Akemi Shiba, psiquiatra infantil, alertou que o foco era mostrar na audiência os estudos revisados e evidências científicas em relação ao tratamento. “Nessa audiência, estamos trazendo as últimas evidências científicas, que foram revisadas de todos os estudos que já ocorreram em relação ao tratamento da disforia de gênero”, ponderou a psiquiatra.

Segundo Akemi, não há evidências consistentes de que fazer a transição de gênero na infância e adolescência traga benefícios. “É importante frisar que o bloqueio puberal é um experimento e, depois de todos esses anos que ocorreram esses tratamentos, não foi demonstrado consistência em trazer benefícios na saúde mental. Além disso, não se fala muito, mas há um índice de resolução espontânea; chega a ser de 80% das crianças com disforia de gênero que se resolve espontaneamente, sem nenhuma intervenção, depois da puberdade, no final da adolescência”, pontuou Akemi.

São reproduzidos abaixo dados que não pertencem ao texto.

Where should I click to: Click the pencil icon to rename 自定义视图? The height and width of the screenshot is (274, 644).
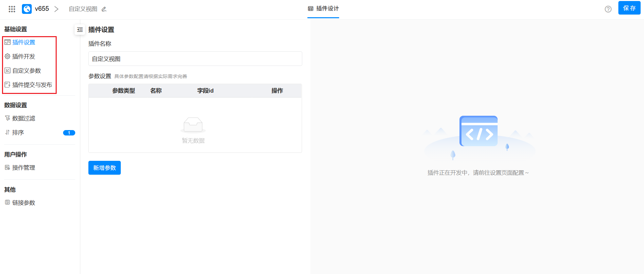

“Existem muitos casos de destransicionados, mostrando que o diagnóstico pode ser transitório; então, por isso, é importante ter muita cautela nessas intervenções”, destacou. A especialista ainda afirmou que, quando a Resolução nº 2.265/2019 estava em vigor, havia uma série de intervenções que estavam autorizadas. “Agora, com a nova resolução, essas intervenções, como o bloqueio puberal, que é experimental, por exemplo, o hormônio aos 16 anos (agora somente com 18 anos) e a cirurgia de redesignação que é esterilizante (que agora só pode a partir dos 21 anos) foram proibidos. Na resolução antiga, era possível fazer a cirurgia de redesignação a partir dos 18 anos; então, agora houve um alinhamento com toda a lei federal. As crianças são vulneráveis e precisam ser protegidas de experimentos”, concluiu a psiquiatra.

Participação popular

Após as exposições, foi aberto espaço para que o público presente se manifestasse por até três minutos. Entre as manifestações, Luciana Arbeli, psicóloga do Nudiversis da Defensoria Pública de SP, criticou os apontamentos em defesa da resolução vigente e se posicionou de forma contrária.

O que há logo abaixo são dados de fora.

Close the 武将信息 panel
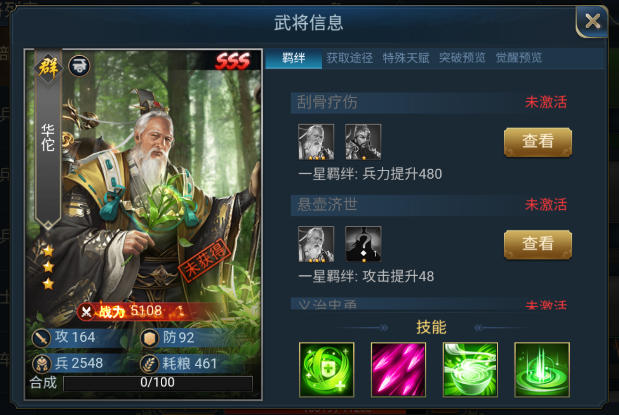The image size is (619, 415). (592, 21)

“A saúde precisa ser considerada de maneira ampla e não só como ausência de doenças. Todos os médicos e especialistas que estão aqui apresentaram uma visão estritamente biológica, que eu acho que não encontra lastro na experiência de atendimento com crianças e adolescentes que apresentam sofrimento decorrente da disforia de gênero. Deveriam vir aqui outros profissionais e famílias de crianças e adolescentes trans para que a gente consiga ampliar esse debate”, destacou Luciana.

Parlamentares

Após apresentações e discussões, o vereador Rubinho Nunes (UNIÃO) criticou a ausência dos parlamentares da oposição na audiência e defendeu a nova resolução. “Há anos lutam contra qualquer iniciativa que garanta segurança. Infelizmente, esse é um problema que enfrentamos na Câmara. Eu entendo que exista disforia de gênero, mas não podemos negar que existe uma militância empenhada e engajada em atacar os nossos filhos, nossas crianças e adolescentes. Por que uma criança poderia trocar de gênero antes dos 18 anos? Se tomamos decisões importantes nessa faixa de idade, isso também precisa ser debatido – para que, nessa questão, isso também seja levado em conta”, ressaltou o vereador.

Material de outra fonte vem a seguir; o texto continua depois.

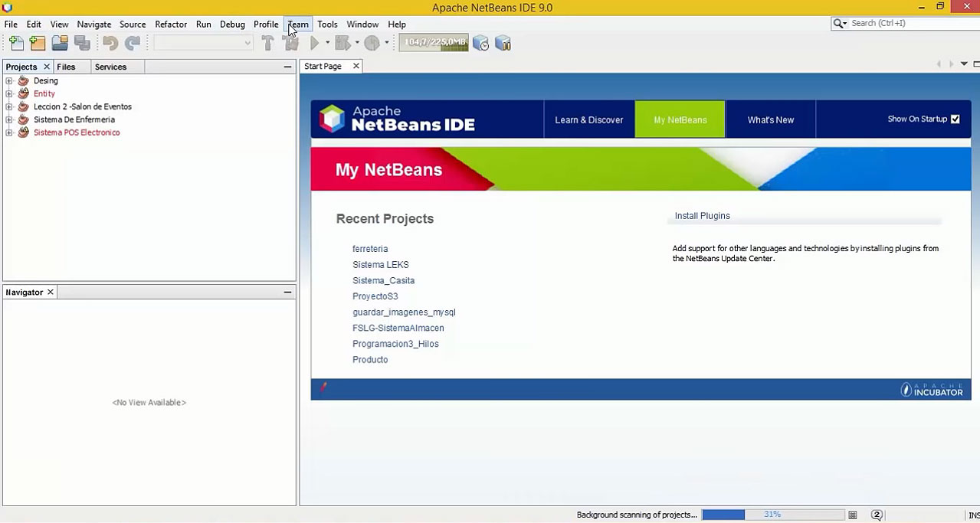Click the background scanning progress bar
Viewport: 980px width, 523px height.
(772, 515)
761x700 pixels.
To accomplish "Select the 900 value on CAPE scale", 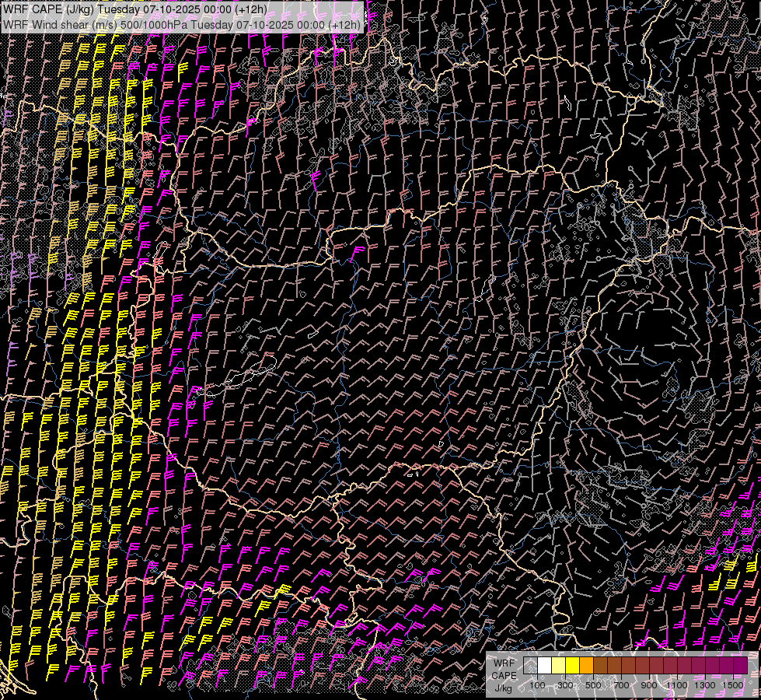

Já o vereador Sansão Pereira disse que, após discussões, ficará mais claro as propostas que deverão ser feitas para trazer dignidade a esse público. “A Lei permitia que fosse feito o tratamento de bloqueio hormonal em adolescentes e jovens. Graças a Deus, foi proibido após uma nova normativa apresentada pelo Conselho Federal de Medicina. A nossa ideia foi ouvir esses especialistas para buscar o melhor para os nossos jovens e adolescentes. Queremos ouvir tudo isso para poder criar uma legislação municipal compatível com a federal para trazer saúde e dignidade”, disse o vereador.

Além da vereadora Janaina Paschoal (PP), e dos vereadores Sansão Pereira (REPUBLICANOS) e Rubinho Nunes (UNIÃO), a Audiência Pública da CCJ contou também com a participação do vereador Silvão Leite (UNIÃO).